Comparison of the three categories (ESE, ESS, and ESE + ESS) revealed a significant difference between positive and negative controls both in the ‘All’ (_χ_2 = 10.05, P = 0.00656) and the ‘Best’ subset (_χ_2 = 11.75, P = 0.0028). We then evaluated the potential of each matrix to differentiate true from false positive signals. No statistical differences were found using the Sironi, PESS, IIE, hnRNPA1 and RESCUE-ESE matrices. A statistically significant difference was found for the ‘All’ subset (_χ_2 = 3.99, P = 0.045), but not for the ‘Best’ subset (_χ_2 = 2.47, P = 0.116) with the EIE matrix. Significant results in both subsets were obtained with ESE-Finder (‘All’ subset: _χ_2 = 5.17, P = 0.023; ‘Best’ subset: _χ_2 = 7.33, P = 0.0067), the 9G8 and Tra2ß matrices from HSF (‘All’ subset: _χ_2 = 9.92, P = 0.00164; ‘Best’ subset: _χ_2 = 9.86, P = 0.00169) and PESE (‘All’ subset: _χ_2 = 19.52, P = 9.95 × 10−6; ‘Best’ subset: _χ_2 = 13.52, P = 2.36 × 10−4). The positive (PPV) and negative (NPV) predictive values as well as the sensitivity (Sv) and the specificity (Sp) of these last three matrices were then evaluated. PPV ranged from 0.22 (9G8 and Tra2ß) to 0.56 (PESE), PNV from 0.76 (PESE) to 0.95 (9G8 and Tra2ß), Sv from 0.27 (PESE) to 0.40 (9G8 and Tra2ß) and Sp from 0.88 (9G8 and Tra2ß) to 0.91 (PESE).

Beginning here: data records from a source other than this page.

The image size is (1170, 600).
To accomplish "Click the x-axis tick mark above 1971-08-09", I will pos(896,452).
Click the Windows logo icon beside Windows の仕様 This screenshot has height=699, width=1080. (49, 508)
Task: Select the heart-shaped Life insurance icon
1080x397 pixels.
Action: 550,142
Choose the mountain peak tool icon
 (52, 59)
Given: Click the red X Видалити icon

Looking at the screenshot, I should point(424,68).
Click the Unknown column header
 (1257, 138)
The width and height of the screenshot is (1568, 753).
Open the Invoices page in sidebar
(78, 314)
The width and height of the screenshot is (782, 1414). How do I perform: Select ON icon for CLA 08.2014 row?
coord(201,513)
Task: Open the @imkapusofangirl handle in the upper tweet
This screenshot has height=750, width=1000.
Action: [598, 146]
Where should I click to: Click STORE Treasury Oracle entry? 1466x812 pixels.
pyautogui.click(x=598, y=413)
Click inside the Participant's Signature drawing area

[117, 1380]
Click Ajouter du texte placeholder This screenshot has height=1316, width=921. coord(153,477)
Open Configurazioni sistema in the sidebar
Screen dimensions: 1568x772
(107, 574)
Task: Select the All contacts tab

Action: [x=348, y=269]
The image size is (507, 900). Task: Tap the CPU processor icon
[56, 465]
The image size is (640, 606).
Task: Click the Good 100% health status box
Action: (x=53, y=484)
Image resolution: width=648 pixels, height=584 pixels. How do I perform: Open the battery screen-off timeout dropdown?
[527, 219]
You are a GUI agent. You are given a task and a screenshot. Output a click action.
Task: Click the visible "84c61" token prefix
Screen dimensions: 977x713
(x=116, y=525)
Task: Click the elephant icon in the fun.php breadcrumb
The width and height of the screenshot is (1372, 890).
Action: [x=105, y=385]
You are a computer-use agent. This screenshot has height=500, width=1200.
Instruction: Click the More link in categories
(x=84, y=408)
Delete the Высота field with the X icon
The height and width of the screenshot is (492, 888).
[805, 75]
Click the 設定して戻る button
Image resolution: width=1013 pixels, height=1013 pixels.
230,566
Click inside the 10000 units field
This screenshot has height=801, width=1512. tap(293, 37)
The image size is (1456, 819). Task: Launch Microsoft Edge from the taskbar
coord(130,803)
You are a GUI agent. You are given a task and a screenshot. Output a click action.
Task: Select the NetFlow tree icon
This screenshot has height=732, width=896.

The ESE-Finder matrix showed intermediate values in all cases.

DISCUSSION

During evolution from simple to higher eukaryotes, splicing signals evolved from well-defined motifs to degenerated sequences with the addition of new auxiliary splicing sequences known as ESE and ESS. Although major SR proteins have been cloned and their target sites determined, much work remains to be done to understand how splice signals are recognized and splicing specificity achieved. As this complex world is progressively revealed, bioinformatics resources could play a major role in helping researchers and diagnostic laboratories to evaluate the consequence of mutations on splicing, especially because most genetic tests use DNA and not RNA samples. By giving an easy access to predictions of 5′ss, 3′ss, BP sequences as well as ESE and ESS, the HSF tool (http://www.umd.be/HSF/) fulfills this need and may assist clinicians, geneticists and researchers (70–75). By combining motifs identified with different experimental and computational approaches, it provides a common interface that can be used for sequence analysis. The inclusion of all exons and introns extracted from the Ensembl human genome database (20) allows an easy access to any sequence of human genes and thus direct comparison of virtually every mutation or SNP concerning splicing elements. Since SNPs are present at a very high frequency in the genome (1/300 bp) it could be useful to evaluate their impact in association with a mutation. We therefore included in HSF data from dbSNP using Ensembl Biomart. The user can select the ‘Search for SNPs related to the analyzed sequence’ option that automatically retrieves SNPs from the database. When SNPs are localized in exons, their effect on ESE and ESS motifs could help the user to better evaluate the consequence of a given mutation.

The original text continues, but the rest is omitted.